━━━ EXTRAIT
Alors que certains se précipitent sur les applications dès que l’État ouvre de nouveaux postes dans ses collèges, d’autres choisissent de rester dans un collège privé subventionné. Enseigner dans le privé ou le public : quel est le meilleur choix ? Trois enseignants livrent leur expérience.

Dainshakti Jahajeeah, enseignant dans une SSS : «Tout dépend de la personne qui dirige l’école»

«Dans certains collèges privés, quand et si les responsables utilisent bien l’argent reçu du gouvernement, les classes et les équipements sont parfois meilleurs que dans les écoles publiques. D’après ce que j’ai vu en travaillant dans des écoles privées et publiques, les enseignants des collèges d’État ont plus de liberté pour choisir comment enseigner et les recteurs leur font confiance. Par contre, dans certaines écoles privées, les conditions sont très mauvaises. Les enseignants travaillent sous pression et sous étroite surveillance. C’est pourquoi beaucoup d’enseignants préfèrent quitter le privé pour le public, où ils se sentent plus respectés et en confiance.

D’après mon expérience, les enseignants ont plus de soutien et de meilleures conditions de travail dans les écoles publiques. Par exemple, dans certaines écoles privées, on demande aux enseignants d’acheter eux-mêmes leurs marqueurs ou produits de nettoyage. Ils n’ont pas le droit d’emprunter des livres à la bibliothèque ; et on les accuse parfois si les élèves ont de mauvais résultats. Dans certains cas graves, des enseignants sont maltraités ou harcelés, leurs droits étant ignorés. À l’inverse, dans les écoles publiques, les collègues et les recteurs leur apportent généralement un meilleur soutien. Leurs droits sont respectés et ils peuvent même avoir des heures de congé chaque semaine, ce qui est très rare dans les écoles privées. Personnellement, je préfère travailler dans une école publique où mes compétences sont reconnues et où les conditions de travail sont meilleures. Mais on ne peut pas généraliser. Il y a aussi des écoles privées qui respectent bien leurs enseignants et leur assurent parfois des conditions de travail supérieures à celles des écoles publiques. Au final, tout dépend de la personne qui dirige l’école.»

Pradeepshika Sanmukhiya, enseignante dans un collège privé : «Pression écrasante et besoins souvent ignorés»
━━━━━━
→ **CONSIGNE**
Citez fidèlement le passage de l'extrait sur l'enseignement public et privé qui commence à « Alors que certains » et se termine à « livrent leur expérience. ». Appuyez-vous uniquement sur l'extrait.
━━━ LISTE DES DONNÉES
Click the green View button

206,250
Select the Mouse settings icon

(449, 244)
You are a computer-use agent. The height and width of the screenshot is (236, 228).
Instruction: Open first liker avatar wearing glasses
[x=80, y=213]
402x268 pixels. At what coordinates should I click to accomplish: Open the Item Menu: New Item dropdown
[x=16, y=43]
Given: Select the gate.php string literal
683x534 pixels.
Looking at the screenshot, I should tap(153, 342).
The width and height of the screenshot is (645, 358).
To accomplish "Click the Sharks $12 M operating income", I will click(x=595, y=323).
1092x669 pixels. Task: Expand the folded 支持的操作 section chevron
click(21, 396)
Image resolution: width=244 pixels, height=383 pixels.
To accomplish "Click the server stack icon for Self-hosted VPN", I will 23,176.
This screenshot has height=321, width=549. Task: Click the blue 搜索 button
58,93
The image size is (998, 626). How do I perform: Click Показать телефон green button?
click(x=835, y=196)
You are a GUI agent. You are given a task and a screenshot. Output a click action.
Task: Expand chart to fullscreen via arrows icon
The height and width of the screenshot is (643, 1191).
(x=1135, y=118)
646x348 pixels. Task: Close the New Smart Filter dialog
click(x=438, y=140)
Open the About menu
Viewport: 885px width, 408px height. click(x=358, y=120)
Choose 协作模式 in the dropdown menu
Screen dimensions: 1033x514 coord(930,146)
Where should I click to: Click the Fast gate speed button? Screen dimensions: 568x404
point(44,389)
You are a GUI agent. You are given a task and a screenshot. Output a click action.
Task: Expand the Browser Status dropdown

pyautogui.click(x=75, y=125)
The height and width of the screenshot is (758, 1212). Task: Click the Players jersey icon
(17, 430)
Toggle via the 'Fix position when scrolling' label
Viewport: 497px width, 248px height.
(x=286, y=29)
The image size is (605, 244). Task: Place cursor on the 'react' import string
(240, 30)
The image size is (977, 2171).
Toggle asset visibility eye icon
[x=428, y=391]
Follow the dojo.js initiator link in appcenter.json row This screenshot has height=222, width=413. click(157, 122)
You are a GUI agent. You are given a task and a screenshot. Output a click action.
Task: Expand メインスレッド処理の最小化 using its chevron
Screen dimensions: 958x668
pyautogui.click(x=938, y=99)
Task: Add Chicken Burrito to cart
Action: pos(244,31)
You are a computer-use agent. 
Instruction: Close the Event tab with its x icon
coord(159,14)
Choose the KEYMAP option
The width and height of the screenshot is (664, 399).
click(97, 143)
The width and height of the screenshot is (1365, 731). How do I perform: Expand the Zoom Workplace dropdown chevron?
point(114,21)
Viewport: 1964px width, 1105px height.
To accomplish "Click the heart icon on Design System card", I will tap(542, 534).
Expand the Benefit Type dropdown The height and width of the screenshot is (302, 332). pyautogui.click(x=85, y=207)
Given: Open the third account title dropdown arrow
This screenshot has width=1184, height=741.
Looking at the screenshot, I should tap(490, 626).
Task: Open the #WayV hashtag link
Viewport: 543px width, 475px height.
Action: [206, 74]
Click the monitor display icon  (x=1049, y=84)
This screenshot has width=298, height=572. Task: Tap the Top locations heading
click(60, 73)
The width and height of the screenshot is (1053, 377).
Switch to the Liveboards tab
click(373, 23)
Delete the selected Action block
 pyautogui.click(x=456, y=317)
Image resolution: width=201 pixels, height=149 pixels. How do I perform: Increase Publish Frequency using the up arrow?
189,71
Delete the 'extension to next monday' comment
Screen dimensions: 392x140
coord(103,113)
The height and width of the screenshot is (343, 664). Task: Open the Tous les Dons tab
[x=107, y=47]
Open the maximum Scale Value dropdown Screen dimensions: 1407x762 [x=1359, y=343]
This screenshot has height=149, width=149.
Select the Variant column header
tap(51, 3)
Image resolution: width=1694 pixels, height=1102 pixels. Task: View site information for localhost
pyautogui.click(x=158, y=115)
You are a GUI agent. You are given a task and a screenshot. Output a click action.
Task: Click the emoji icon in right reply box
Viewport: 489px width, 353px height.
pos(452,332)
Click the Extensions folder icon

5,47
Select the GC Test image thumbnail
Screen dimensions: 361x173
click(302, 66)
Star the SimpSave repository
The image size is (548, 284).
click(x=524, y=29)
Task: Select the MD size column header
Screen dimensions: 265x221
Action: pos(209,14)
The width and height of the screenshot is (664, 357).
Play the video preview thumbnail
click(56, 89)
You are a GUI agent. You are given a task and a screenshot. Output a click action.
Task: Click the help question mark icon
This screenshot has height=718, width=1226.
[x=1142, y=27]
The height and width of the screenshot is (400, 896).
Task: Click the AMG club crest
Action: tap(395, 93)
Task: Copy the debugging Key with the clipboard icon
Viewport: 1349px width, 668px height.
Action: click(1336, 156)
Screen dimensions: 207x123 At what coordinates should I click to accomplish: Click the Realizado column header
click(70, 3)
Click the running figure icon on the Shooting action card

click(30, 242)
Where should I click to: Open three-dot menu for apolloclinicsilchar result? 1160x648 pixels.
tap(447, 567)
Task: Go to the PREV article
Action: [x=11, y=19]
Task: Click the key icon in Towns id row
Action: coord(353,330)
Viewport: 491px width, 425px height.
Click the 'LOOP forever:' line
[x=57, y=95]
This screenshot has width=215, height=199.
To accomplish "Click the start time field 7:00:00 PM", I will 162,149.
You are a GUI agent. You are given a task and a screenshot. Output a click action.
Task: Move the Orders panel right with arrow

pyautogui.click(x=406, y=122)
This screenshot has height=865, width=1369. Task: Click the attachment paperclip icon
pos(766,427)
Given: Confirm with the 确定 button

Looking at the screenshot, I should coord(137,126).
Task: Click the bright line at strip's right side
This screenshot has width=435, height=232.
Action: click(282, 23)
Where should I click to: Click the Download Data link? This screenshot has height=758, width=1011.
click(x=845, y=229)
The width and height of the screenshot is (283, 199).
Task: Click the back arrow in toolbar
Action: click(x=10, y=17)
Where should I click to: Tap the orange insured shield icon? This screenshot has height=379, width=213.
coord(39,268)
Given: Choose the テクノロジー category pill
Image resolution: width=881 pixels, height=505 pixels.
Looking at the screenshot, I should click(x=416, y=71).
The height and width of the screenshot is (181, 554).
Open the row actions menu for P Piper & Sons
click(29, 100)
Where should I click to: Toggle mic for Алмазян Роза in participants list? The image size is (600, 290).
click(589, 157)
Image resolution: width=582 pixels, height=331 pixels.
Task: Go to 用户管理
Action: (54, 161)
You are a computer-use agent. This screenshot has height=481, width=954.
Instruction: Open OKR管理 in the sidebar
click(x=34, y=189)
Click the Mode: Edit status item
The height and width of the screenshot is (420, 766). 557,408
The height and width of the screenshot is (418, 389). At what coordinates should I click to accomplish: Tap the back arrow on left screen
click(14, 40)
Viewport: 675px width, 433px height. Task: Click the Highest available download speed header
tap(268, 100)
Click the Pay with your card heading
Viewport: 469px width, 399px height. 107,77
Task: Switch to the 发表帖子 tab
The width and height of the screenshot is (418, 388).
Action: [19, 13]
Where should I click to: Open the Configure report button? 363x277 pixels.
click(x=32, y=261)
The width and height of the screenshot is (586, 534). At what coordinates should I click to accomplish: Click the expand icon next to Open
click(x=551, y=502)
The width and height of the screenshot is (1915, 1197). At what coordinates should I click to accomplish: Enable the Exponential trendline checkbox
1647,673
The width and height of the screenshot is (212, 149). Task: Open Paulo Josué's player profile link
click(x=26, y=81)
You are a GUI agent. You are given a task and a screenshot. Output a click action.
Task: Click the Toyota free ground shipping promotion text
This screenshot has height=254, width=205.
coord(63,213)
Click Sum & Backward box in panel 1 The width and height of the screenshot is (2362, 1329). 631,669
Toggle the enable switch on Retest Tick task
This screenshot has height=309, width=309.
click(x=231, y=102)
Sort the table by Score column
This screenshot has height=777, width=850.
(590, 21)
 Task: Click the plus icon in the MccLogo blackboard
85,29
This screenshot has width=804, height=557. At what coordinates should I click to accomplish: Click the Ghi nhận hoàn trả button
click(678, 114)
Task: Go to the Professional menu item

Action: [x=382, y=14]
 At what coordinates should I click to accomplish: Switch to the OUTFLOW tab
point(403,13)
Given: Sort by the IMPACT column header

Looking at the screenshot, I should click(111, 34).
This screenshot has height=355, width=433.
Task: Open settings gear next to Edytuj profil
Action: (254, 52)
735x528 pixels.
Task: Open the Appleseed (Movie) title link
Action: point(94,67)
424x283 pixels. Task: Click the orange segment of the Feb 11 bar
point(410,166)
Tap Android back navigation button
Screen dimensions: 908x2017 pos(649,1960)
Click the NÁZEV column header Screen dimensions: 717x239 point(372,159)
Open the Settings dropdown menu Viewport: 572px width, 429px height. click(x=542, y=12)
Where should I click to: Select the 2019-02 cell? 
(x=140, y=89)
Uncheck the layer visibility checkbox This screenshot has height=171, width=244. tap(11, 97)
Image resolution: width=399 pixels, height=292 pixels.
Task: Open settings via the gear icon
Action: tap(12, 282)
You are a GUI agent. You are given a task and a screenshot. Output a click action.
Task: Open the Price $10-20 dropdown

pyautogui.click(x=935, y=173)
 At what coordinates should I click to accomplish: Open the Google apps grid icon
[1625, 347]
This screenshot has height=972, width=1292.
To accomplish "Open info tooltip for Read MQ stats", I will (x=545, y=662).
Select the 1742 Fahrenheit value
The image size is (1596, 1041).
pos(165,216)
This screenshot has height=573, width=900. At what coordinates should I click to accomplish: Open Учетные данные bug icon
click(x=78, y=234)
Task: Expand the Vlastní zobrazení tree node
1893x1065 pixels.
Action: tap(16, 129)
━━━━━━
→ **RÉPONSE COMPLÈTE**
Alors que certains se précipitent sur les applications dès que l’État ouvre de nouveaux postes dans ses collèges, d’autres choisissent de rester dans un collège privé subventionné. Enseigner dans le privé ou le public : quel est le meilleur choix ? Trois enseignants livrent leur expérience.